As many schools reopen across the country, data shows that immigrant school nurses are working on the front lines to help protect students and staff members during the Covid-19 pandemic, assessing potential coronavirus cases, developing immunization plans, and communicating with families about students’ healthcare needs. However, at a time when they are needed the most, the United States faces a significant shortage of school nurses across the country.
The latest data from the 2018 American Community Survey shows that, with 53.9 million students enrolled in the K-12 system, there were only 77,000 nurses working at elementary, middle, and high schools. This means that there was, on average, only one nurse for every 700 students. In some states, the situation is even more dire. In California, for example, there were more than 1,000 students for every school nurse.
Immigrants play a crucial role as school nurses, with 6.4 percent of nurses in K-12 schools across the country being foreign-born. In both California and New York, at least one in seven school nurses are foreign-born, filling in much-needed gaps.

Data to examine:
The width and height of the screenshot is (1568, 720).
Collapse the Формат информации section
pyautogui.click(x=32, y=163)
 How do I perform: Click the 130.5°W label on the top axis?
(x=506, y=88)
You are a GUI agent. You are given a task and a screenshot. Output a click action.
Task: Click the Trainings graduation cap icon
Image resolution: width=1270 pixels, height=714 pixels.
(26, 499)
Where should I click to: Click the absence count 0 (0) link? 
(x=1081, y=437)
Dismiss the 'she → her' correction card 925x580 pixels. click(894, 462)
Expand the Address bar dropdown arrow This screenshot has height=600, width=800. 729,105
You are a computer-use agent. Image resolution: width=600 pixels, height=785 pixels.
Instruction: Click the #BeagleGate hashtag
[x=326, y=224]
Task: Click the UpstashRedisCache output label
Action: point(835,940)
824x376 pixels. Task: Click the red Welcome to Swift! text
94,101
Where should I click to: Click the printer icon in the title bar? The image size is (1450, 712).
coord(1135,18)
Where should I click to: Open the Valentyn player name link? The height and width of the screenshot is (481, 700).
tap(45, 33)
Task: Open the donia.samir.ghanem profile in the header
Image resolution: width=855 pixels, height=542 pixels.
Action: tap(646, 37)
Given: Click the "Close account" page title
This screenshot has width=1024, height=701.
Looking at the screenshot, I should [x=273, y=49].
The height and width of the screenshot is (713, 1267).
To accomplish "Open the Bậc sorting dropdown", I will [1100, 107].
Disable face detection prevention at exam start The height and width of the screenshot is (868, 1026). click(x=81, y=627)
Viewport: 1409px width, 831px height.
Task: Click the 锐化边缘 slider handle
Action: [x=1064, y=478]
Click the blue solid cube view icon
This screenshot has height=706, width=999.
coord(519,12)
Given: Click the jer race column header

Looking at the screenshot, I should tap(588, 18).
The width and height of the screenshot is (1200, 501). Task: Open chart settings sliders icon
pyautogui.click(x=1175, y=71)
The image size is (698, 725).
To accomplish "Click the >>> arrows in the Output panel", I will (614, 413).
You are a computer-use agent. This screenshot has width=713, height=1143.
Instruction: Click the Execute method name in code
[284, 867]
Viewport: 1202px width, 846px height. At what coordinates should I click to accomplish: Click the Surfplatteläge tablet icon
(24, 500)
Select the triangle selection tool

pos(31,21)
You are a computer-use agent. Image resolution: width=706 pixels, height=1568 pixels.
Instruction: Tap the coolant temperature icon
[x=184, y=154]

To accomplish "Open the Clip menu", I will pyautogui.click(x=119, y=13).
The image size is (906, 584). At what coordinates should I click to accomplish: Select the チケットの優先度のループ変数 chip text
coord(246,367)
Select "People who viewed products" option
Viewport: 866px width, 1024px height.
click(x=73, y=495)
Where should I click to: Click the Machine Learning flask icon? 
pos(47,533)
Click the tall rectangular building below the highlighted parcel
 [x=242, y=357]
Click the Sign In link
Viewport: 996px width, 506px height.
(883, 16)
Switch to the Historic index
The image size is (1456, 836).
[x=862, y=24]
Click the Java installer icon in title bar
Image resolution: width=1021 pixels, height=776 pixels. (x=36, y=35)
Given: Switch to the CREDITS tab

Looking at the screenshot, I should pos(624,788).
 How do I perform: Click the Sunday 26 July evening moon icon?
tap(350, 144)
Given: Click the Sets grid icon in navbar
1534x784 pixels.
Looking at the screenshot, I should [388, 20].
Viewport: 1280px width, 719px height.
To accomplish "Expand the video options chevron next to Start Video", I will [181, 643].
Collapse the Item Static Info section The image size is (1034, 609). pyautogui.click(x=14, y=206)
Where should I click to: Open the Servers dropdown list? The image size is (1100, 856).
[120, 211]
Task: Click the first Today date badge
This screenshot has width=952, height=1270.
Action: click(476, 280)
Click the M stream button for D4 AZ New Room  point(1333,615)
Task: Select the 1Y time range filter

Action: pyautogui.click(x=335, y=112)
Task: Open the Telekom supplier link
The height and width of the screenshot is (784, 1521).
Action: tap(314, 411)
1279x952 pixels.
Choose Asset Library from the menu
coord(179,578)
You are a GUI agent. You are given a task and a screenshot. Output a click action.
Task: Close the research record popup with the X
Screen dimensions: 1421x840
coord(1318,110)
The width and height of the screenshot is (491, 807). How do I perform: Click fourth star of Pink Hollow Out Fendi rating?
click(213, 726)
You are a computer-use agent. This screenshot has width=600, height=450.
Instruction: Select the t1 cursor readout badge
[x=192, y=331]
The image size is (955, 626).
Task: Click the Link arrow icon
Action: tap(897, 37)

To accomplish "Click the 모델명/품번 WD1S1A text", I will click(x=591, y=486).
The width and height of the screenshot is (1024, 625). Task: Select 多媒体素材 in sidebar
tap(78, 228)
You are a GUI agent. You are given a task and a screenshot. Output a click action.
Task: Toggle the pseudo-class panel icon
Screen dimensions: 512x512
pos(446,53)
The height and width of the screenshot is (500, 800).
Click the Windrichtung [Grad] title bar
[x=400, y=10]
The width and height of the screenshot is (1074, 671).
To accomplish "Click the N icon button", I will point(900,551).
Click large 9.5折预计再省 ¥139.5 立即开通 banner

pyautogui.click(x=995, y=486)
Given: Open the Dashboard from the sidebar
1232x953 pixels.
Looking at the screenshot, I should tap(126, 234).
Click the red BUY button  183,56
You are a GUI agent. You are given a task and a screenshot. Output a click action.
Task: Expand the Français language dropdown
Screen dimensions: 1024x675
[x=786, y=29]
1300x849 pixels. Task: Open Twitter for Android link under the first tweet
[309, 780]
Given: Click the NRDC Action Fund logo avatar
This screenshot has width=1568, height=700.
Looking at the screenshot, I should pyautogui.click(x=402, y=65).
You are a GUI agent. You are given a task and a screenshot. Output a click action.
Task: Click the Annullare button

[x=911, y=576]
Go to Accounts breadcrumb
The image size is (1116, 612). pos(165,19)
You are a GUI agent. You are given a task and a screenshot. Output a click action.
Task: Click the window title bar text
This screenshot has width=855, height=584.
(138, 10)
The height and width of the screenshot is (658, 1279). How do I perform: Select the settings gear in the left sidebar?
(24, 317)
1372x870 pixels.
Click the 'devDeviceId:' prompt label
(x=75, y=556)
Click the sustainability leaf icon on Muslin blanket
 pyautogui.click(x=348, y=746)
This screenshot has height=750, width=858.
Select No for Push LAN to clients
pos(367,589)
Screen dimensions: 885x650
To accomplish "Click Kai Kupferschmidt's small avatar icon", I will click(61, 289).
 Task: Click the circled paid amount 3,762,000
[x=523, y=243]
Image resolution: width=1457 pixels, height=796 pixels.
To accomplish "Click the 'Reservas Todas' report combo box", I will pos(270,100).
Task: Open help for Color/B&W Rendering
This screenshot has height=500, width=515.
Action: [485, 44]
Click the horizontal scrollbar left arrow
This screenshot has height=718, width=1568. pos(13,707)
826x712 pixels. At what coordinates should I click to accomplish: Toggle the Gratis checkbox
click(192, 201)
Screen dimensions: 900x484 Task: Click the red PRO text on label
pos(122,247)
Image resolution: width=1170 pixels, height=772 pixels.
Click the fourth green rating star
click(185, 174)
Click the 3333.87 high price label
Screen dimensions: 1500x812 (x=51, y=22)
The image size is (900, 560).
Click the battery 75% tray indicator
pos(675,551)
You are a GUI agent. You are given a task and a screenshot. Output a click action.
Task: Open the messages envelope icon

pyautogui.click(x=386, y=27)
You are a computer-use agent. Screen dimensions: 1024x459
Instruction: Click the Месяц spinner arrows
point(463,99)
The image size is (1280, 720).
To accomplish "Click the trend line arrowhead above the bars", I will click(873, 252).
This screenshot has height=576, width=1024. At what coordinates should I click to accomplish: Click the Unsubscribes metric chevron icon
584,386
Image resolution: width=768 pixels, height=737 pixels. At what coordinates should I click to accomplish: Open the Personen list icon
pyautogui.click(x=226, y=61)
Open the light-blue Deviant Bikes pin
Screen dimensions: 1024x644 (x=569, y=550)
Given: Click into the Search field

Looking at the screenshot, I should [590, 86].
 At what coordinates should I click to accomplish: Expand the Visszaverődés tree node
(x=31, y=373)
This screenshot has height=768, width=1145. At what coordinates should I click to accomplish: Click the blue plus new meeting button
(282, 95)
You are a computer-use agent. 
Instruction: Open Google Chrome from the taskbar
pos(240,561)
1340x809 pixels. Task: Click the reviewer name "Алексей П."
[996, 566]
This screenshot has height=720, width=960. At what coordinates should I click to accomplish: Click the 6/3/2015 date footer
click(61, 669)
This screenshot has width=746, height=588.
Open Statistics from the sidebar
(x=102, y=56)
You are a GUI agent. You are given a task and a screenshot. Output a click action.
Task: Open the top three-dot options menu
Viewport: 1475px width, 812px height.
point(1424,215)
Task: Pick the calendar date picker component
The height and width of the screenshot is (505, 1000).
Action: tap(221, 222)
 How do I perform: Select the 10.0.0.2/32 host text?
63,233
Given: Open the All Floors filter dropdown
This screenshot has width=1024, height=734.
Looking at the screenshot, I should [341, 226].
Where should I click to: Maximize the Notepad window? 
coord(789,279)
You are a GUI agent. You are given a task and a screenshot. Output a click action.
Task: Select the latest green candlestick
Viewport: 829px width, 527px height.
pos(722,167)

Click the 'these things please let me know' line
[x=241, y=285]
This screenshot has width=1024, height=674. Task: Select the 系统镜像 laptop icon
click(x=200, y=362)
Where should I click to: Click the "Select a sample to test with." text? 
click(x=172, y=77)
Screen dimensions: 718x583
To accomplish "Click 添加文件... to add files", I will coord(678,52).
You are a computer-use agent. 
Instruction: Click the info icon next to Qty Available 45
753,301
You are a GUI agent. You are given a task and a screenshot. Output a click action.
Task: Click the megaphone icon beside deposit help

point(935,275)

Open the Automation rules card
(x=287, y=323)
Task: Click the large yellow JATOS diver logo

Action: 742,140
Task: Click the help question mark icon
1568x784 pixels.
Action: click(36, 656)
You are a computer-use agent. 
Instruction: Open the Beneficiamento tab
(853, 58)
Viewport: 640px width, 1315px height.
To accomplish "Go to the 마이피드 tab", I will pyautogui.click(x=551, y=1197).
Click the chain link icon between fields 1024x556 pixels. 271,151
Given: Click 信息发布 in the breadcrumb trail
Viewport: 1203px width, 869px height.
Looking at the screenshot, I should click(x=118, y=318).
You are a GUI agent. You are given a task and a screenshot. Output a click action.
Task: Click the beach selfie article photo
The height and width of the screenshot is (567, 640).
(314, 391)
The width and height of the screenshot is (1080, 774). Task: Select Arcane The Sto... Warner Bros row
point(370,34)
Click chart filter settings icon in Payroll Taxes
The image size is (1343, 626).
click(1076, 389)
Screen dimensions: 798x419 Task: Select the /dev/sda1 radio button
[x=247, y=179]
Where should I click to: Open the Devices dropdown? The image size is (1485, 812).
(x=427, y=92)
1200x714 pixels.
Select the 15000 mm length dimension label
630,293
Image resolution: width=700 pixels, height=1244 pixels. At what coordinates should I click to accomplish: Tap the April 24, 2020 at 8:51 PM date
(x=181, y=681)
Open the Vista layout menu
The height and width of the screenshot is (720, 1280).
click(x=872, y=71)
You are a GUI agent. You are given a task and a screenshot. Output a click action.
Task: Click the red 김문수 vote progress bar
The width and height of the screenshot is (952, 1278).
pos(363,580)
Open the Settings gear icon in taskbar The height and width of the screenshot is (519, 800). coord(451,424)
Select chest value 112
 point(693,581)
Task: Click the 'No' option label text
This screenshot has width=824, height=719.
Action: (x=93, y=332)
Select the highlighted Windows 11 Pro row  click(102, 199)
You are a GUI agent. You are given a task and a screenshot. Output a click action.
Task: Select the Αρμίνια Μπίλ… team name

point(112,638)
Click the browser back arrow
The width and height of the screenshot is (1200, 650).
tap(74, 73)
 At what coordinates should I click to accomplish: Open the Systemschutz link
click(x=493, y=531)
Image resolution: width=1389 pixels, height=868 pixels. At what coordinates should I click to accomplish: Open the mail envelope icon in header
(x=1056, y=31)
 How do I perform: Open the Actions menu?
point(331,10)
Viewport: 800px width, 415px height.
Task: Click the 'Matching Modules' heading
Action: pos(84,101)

Action item:
Please return the part of the text on immigrant school nurses, above the items, that runs from "The latest data" up to and including "every school nurse.", copied word for word.

Written response:
The latest data from the 2018 American Community Survey shows that, with 53.9 million students enrolled in the K-12 system, there were only 77,000 nurses working at elementary, middle, and high schools. This means that there was, on average, only one nurse for every 700 students. In some states, the situation is even more dire. In California, for example, there were more than 1,000 students for every school nurse.